Joe Lewis, el “americano” que es británico pero reside en Bahamas
Suele asociarse a Joe Lewis con los otros magnates norteamericanos, pero en rigor es tan británico que nació en Londres, en 1937 (89 años), y aparece domiciliado en Bahamas, un histórico paraíso fiscal que no cobra impuestos sobre la renta, ganancias de capital y herencias.
Lewis es dueño de 12.000 hectáreas en Río Negro, rodeando el Lago Escondido en la Patagonia, a través de su empresa Hidden Lake, en la zona cordillerana, cerca de la frontera con Chile.

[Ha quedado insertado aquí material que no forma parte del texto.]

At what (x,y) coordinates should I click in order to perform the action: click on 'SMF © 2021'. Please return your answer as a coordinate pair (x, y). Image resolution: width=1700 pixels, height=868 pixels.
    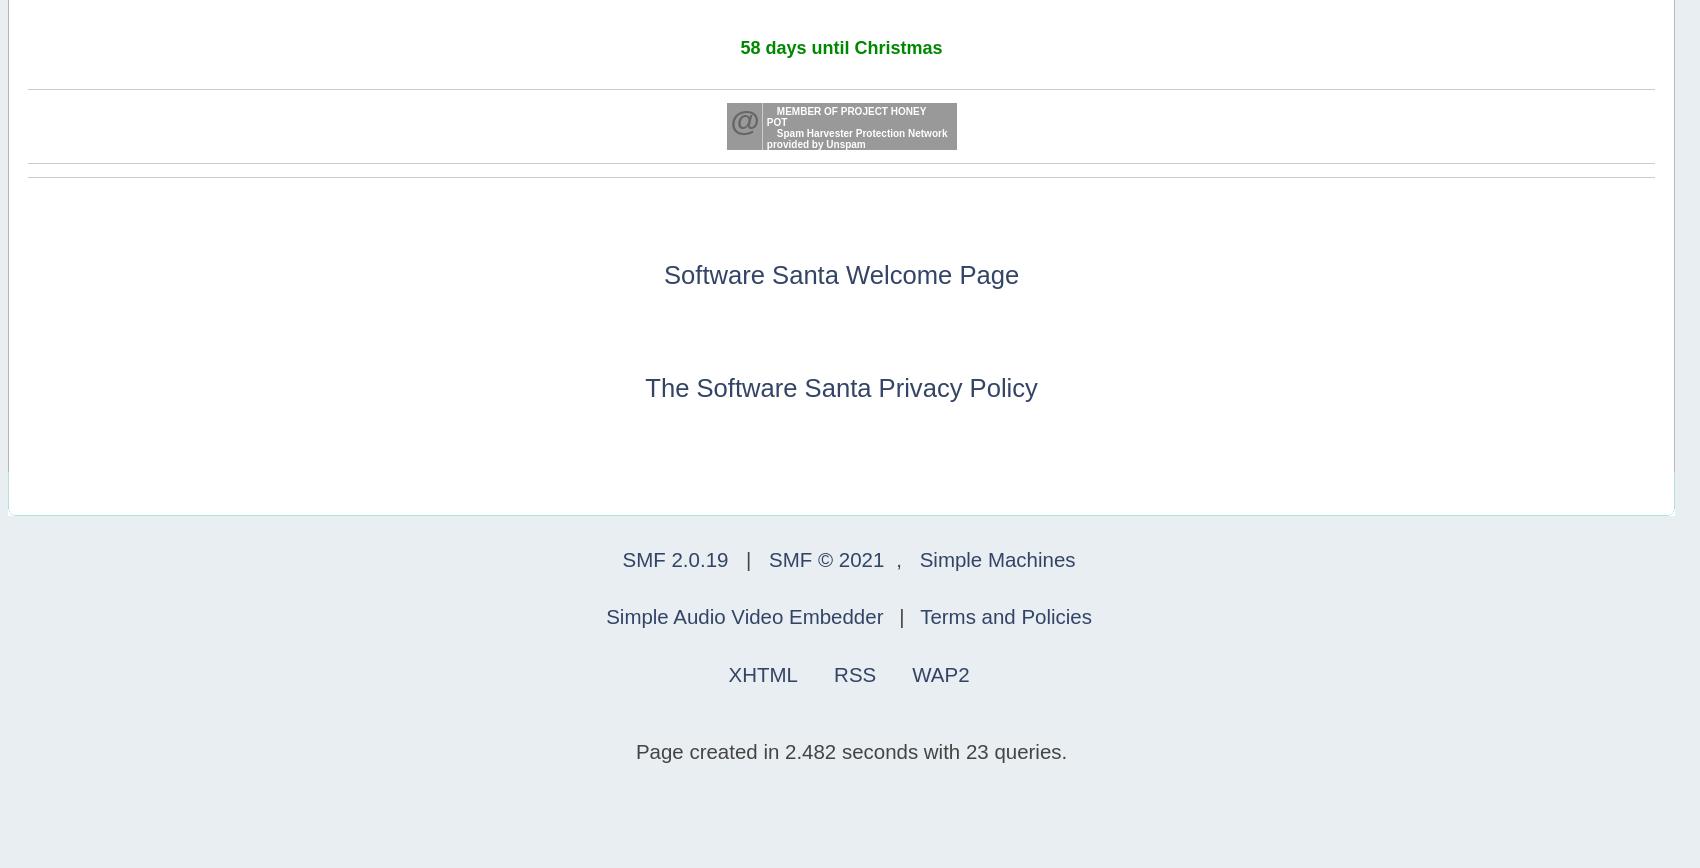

También beneficiado por el menemato, comenzó su desembarco en 1996, con una adquisición inicial de 8.000 ha, y actualmente cuenta con una mansión principal, un aeródromo privado, y el usufructo de un lago que debería ser público.
Su nombre recuperó vigencia en octubre de 2022, cuando su casa de Lago Escondido acogió de forma reservada a jueces, fiscales y directivos del Grupo Clarín, lo que disparó un escándalo luego rápidamente disipado. Los magnates a veces compran tierras, a veces impunidad.